As President Trump paid his visit to hurricane-wracked Puerto Rico on Tuesday a small army of individuals, sitting at their desks far from the spotlight and scattered around the globe, were doing their anonymous bit to put the ravaged island back together again.

They are a new breed of “digital humanitarians.” Crowdsourcing the raw data of hurricane Maria’s trail of destruction, they are helping artificial intelligence experts create maps that will point relief workers to where they are needed most. The project enables individuals who may not have a lot of time or money to make a meaningful contribution to rescue and relief efforts from practically anywhere in the world.

“This is authentic,” says Brooke Simmons of Zooniverse, the citizen-science web platform that has rallied the volunteers to pore over their computers and classify satellite images of storm damage by their severity. “They are really contributing to something that does make a difference.”

This is how it works: Zooniverse takes satellite images of Puerto Rico and posts tens of thousands of “before” and “after” shots of the island on its website. (They have done the same thing for other Caribbean islands hit by hurricanes Irma and Maria, using satellite imagery made freely available for humanitarian use by satellite companies.)

Volunteers – about 10,000 of them have been working on Caribbean imagery since Irma struck the region in early September – then study those images and note features in the “after” shots, such as flooding, blocked roads, damaged buildings, or temporary structures indicating homeless people, that were not there in the “before” photos.

Each set of photos is reviewed by 50 different people; their judgments are sent to an artificial intelligence (AI) team at Oxford University in Britain for aggregation and closer study.

Humans are better than computers at understanding unstructured data, such as satellite photos, because that requires context, says Steven Reece, a machine learning expert at Oxford. But volunteers are not experts and they are “variably reliable,” he points out.

So he uses computer algorithms to determine which amateur analysts are most accurate.
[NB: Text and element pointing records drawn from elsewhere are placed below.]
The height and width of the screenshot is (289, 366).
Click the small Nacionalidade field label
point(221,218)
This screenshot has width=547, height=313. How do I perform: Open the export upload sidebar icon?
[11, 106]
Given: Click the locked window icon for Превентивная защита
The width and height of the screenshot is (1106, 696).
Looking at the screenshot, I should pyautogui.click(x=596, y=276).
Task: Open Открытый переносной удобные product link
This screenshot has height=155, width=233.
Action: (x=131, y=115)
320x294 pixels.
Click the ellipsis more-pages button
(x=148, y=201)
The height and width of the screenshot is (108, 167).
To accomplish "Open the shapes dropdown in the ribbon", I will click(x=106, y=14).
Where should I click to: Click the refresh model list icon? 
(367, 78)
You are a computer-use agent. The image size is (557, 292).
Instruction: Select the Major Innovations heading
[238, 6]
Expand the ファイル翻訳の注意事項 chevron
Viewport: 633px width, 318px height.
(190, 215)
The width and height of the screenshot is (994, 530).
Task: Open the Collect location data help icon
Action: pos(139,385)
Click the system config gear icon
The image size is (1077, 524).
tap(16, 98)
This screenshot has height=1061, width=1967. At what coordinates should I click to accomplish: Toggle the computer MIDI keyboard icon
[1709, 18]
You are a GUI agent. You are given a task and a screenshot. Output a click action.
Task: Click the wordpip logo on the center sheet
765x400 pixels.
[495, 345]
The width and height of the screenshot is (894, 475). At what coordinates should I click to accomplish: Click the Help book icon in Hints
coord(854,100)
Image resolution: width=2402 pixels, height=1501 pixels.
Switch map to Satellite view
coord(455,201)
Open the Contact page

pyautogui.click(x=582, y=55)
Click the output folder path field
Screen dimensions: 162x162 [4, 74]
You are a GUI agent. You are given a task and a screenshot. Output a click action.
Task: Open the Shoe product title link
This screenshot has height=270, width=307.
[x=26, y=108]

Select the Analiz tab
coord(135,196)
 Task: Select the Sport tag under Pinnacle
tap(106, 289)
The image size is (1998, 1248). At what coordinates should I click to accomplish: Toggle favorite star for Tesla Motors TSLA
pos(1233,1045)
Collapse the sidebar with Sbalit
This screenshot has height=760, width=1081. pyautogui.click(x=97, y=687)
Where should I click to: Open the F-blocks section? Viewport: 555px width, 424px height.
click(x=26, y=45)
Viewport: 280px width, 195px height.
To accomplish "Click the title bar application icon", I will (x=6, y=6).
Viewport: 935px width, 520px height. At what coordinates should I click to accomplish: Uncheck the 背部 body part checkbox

He can detect a tendency in one to exaggerate damage reports, for example, or a habit that another may have of always mistaking tarmac for flooded areas.

The computer “can remove biases, fold in other information, and come up with a 95 percent reliable best guess” at the real situation on the ground, Dr. Reece explains. That information is then expressed in a “heat map” that goes to disaster relief teams so that they can set their priorities.

Two years' work in a fortnight

Some volunteers spend a few minutes on Zooniverse.org classifying images and never come back; others classify thousands of pictures each. But between them, says Professor Simmons, an astronomer, “they did two years’ worth of one person’s work in just two weeks” when Irma, and then Maria, struck.

The data that such volunteers gather and computers collate “helps fill a crucial time gap in information,” says Hannah Pathak, interim chief executive officer of Rescue Global, the Britain-based non-governmental disaster relief agency.

It is especially valuable, she adds, when a hurricane, or an earthquake, has knocked out communications. Though local inhabitants know best what has happened in their districts, they often cannot tell anyone else about it, nor do they know what the next town over looks like.

The heat maps “give us a broad brush but indicative assessment ... of where the most acute needs are likely to be,” says Ms. Pathak. “Then our teams on the ground can check it out,” knowing which bridges are down, which roads are flooded, and other critical logistical data.

But sometimes even all the high technology in the world does you no good. For nine days after Maria struck Puerto Rico, Simmons had no pictures of the island to feed to volunteer analysts because storm clouds blocked the satellites’ view for over a week. “It was very frustrating,” she says.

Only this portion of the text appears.